Die Detaillierung der interaktiven Stationen ist eine sehr erfüllende Arbeit im Team! Und ich hoffe sehr, dass Beethoven noch ein wenig gefeiert wird – und, dass der Umbau des Schubert Geburtshauses in nicht ganz so ferner Zukunft kommt.

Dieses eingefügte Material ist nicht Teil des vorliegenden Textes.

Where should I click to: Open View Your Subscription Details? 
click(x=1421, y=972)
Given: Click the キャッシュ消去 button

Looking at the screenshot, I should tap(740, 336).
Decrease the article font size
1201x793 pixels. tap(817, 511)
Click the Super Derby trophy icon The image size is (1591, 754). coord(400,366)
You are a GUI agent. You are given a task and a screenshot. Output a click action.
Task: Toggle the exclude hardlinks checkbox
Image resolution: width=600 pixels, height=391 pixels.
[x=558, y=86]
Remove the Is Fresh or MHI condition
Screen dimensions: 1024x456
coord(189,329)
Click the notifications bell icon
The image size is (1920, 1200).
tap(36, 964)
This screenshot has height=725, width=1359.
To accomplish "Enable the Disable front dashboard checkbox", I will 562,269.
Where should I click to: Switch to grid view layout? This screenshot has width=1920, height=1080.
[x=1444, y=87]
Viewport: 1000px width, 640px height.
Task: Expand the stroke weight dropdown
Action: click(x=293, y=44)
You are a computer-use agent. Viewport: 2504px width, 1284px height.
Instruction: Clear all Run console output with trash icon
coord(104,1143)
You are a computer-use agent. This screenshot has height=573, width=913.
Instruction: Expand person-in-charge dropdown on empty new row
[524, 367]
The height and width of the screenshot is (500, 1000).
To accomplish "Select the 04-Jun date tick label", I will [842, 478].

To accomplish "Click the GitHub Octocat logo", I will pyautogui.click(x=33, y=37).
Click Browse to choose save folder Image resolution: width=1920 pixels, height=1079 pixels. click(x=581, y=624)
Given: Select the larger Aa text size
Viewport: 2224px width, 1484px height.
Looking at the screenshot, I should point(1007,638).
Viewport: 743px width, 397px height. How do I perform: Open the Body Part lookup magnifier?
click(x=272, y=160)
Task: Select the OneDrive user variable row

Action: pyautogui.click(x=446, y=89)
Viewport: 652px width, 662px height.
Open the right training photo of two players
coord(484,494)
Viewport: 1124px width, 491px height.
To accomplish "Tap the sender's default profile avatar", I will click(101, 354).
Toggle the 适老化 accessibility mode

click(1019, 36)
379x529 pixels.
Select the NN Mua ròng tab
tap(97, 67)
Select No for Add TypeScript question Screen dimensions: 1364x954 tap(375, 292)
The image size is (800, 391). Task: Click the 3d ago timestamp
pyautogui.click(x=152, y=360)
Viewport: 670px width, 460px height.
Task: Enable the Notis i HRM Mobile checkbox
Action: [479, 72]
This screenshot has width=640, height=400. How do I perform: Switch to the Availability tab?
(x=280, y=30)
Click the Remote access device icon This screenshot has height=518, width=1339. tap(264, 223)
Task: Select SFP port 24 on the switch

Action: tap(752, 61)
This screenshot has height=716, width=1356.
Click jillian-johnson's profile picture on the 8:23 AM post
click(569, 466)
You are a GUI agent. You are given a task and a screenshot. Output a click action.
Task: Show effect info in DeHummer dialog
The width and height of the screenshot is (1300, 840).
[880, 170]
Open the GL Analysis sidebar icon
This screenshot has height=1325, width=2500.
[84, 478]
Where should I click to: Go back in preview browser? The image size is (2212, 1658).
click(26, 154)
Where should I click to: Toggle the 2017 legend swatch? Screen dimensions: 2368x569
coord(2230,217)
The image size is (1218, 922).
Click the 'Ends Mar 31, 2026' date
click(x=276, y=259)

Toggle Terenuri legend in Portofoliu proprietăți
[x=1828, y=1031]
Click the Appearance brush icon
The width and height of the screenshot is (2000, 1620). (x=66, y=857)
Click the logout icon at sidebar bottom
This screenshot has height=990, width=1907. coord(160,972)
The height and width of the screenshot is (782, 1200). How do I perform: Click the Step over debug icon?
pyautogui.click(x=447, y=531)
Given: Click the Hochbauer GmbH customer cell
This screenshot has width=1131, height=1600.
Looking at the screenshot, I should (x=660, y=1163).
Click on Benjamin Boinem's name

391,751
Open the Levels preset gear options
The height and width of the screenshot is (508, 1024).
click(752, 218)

Lisa Noggler-Gürtler, geboren 1969 in Schwaz, Tirol. Studium Alte Geschichte und Altertumskunde und Geschichte. Parallel zum Studium Leitung Jugendzentrum Schwaz. 1996 bis 1998 Assistentin am Institut für Alte Geschichte und Altertumskunde der Universität Innsbruck, 1999 bis 2006 Kuratorin für Bau-, Alltags- und Umwelttechnik, Projektleitung Dauerausstellung sowie stellvertretende Sammlungsleiterin im Technischen Museum Wien, 2006 bis 2009 Leitung des Bereichs „Ausstellung“ im ZOOM Kindermuseum. Von 2009 an freie Ausstellungskuratorin, seit 2016 mit Maria Prantl unter dem Label „die Ausstellungsmacherinnen“. Seit 2017 Leitung des Museums der Völker in Schwaz; Zahlreiche Ausstellungen und Publikationen, vorarlberg museum, Schallaburg, Jüdisches Museum Wien, Museum der Moderne Salzburg, Lehrlings- und Vermittlungsprojekte für die Wirtschaft, Lehrtätigkeit an der Universität Innsbruck. 2017 kuratierte sie den Umbau des Beethoven Museums in Heiligenstadt, seit 2020 ist sie feste Kuratorin im Wien Museum. Ihre Forschungsinteressen liegen in Musikgeschichte, Traumataforschung, Migrations- und Kolonialgeschichte sowie Vermittlung und Ausstellungsgestaltung. Als Kuratorin für MusikerInnen und Musikinstrumente ist sie für alle Musikerwohnungen des Wien Museums verantwortlich. Für die Planung der neuen Dauerausstellung im Wien Museum Neu beschäftigt sie sich mit den Bereichen Gremium „Erzählungen“ und speziellen Vermittlungsformaten.